STORY: They’ve thrown soup at a Van Gogh painting, glued their hands to roads, blocked traffic, sprayed paint and cut off oil pipes.

Thousands of activists across Europe demanding urgent government action against climate change

have been met with a crackdown in multiple countries.

Lawmakers in Germany, France and Britain are turning up the heat to make actions like this…illegal.

"We are seeing now extremely worrying developments where activists all over the world are experiencing increased repressions just for fighting for our present and our future."

France and Britain have passed new surveillance and detention laws,

with Britain making it illegal to lock, or glue, yourself to property.

Activists say they turned to direct action after the failure of other protest strategies.

Just Stop Oil activist Indigo Rumbelow:

"There is a large crackdown going on across the UK. Some examples of this, two of my friends, they're currently sat in prison.

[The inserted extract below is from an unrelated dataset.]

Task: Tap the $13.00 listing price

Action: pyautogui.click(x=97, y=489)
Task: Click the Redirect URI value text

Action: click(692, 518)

They've been given sentences three years and two years and seven months, and the Court of Appeal has rejected their appeal. So they now have to sit in prison for that long time."

Determined to prevent protests from gathering strength,

states in Germany and national authorities in France are invoking legal powers often used against organized crime and extremist groups to wiretap and track activists.

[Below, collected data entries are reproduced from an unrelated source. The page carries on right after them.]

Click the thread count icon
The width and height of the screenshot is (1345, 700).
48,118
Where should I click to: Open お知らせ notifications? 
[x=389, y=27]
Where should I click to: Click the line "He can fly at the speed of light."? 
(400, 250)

Police confirmed to Reuters that France has used an anti-terrorism unit to question some climate activists.

The governments in Germany and Britain say the response to the protests is aimed at preventing damaging criminal actions.

The French government declined to comment for this story but has previously said the state must be able to combat what it calls “radicalization”.

Policing data shows that in Berlin alone, more than 4,500 incidents have been registered against the ‘Last Generation’ and ‘Extinction Rebellion’ groups

causing police to spend hundreds of thousands of hours on them.

German states are also widely using preventative detention to stop people from protesting.

In June, police dragged Last Generation activist Simon Lachner from his home without shoes and put him into custody after he publicly announced his plans to protest.

"It’s important that these are all justified protests. Because the disaster situation is this bad and the threat to all of us as humanity is this enormous. It threatens our lives and all our values that we hold dear. That is why protest, even in this intense and perhaps outlandish way, is entirely justified. And that's what I'm going to plead and I'm going to bring forward various motions of evidence that show this very catastrophic situation."

Last Generation says all of its activities are transparent and not criminal,

and that activists show their faces and names during protests and announce their events in advance.

Activist anger has only been fuelled by recent heatwaves, wildfires and droughts and the planet recording its hottest ever days in July.

They say they are outraged by the lack of any urgent response and that for historical social change like winning the vote for women and the U.S. civil rights movement direct action protests has been crucial.